Reproduce the entries beneath exactly, without their images.

Top of Task data

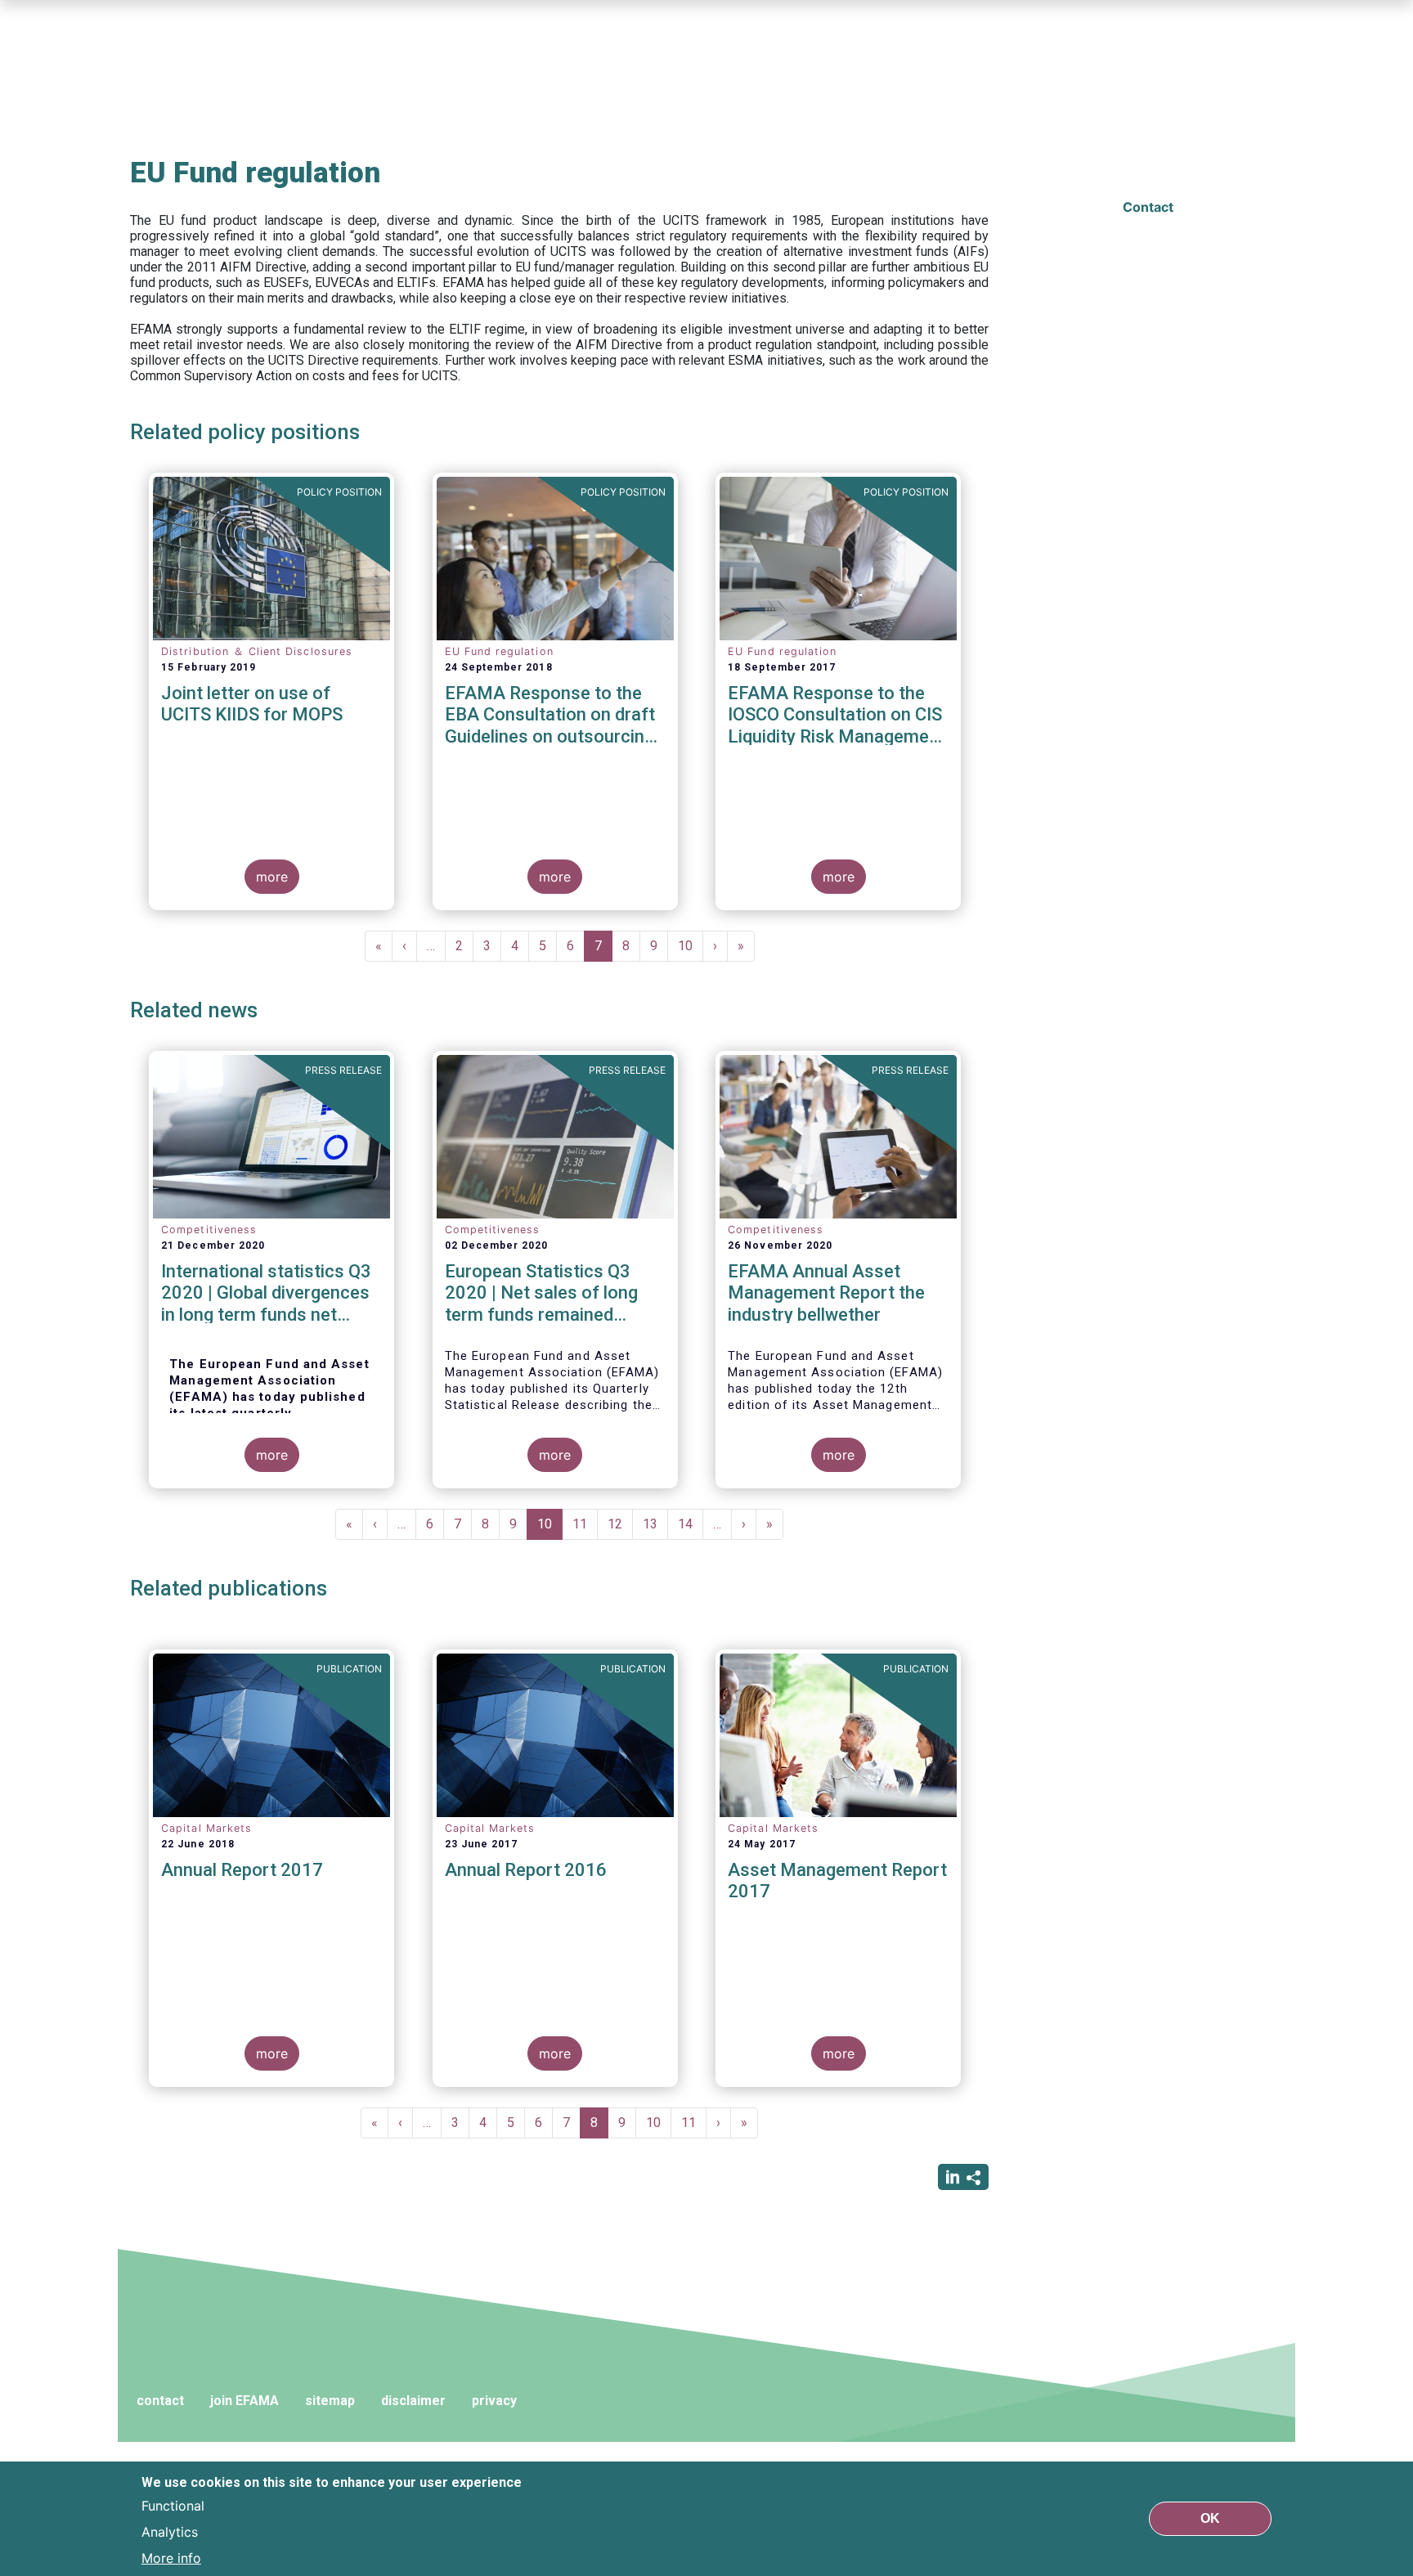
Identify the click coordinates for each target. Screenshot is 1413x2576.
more (272, 876)
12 (620, 1524)
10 (690, 946)
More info (171, 2558)
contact (160, 2400)
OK (1210, 2518)
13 (655, 1524)
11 (585, 1524)
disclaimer (413, 2400)
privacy (494, 2400)
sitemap (330, 2400)
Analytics (169, 2532)
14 (690, 1524)
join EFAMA (244, 2400)
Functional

Bottom of Task data

■ Answer space:
Identify the click coordinates for each target. Screenshot is 1413x2576.
more (272, 876)
12 (620, 1524)
10 (690, 946)
More info (171, 2558)
contact (160, 2400)
OK (1210, 2518)
13 (655, 1524)
11 (585, 1524)
disclaimer (413, 2400)
privacy (494, 2400)
sitemap (330, 2400)
Analytics (169, 2532)
14 (690, 1524)
join EFAMA (244, 2400)
Functional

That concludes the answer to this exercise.